Lessons From the War Zone

This is a great article, which deserves to be read in its entirety. It speaks generally to the wisdom acquired by expanding one's experiences outside of one's immediate environment, and specifically to the impact on physicians of time spent caring for patients in the "War Zone." Although I have not spent time in such a situation, I am certain that my prior years overseas and now frequent short-term mission trips have tangibly and intangibly helped me become a better physician. Tangibly, I have had the opportunity to manage medically and surgically much more complex disease (and in much higher volume) than seen in the States. Intangibly, the benefit has been along the lines of ingraining the incredible privilege of being a physician--having a "job" in which I can help others quite directly. These experiences have also given me a different perspective on health care than many of my colleagues. Helping others at the edges of survival in marginal governments with minimal infrastructure and government has also led to a jaundiced view of the entities who have insinuated themselves into health care here for selfish interests--the usual suspects--greedy insurance executives, ambulance chasers and other entities who act to erode basic physician-patient trust and care in our society.
Uvealblues

Not long ago I saw my former chairman again for the first time in nearly 20 years. He was older and slightly grayer, and still possessed of the stunning carriage that made him stand out in a room. But as I stood before him, what I remembered was not his having served in Vietnam nor even his remarkable skill, but his profound respect for the humanity of those he cared for, whoever they might have been.

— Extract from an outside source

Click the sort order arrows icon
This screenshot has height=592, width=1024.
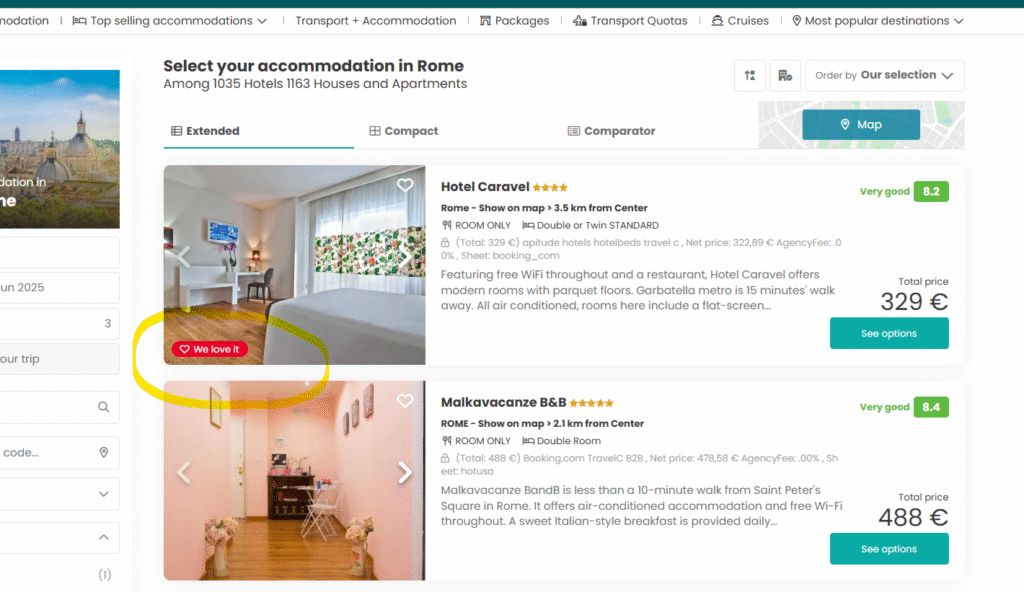click(750, 76)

For what he had taught me, first as a doctor-in-training and later as a fully trained surgeon and teacher, and what I recalled were the moments he urged us not to be tardy with our patients, to change out of our surgical scrubs into neat street clothes when leaving the operating rooms to see patients, and to be mindful, always, of even the smallest details of our patients’ experiences.

War, we are now learning, can have wide-ranging, complex and not always positive effects on doctors who serve. But one thing is certain: seeing the casualties of combat does more than produce war doctors capable of caring for any injury. It has the paradoxical power to create doctors with an extraordinary appreciation for all humanity.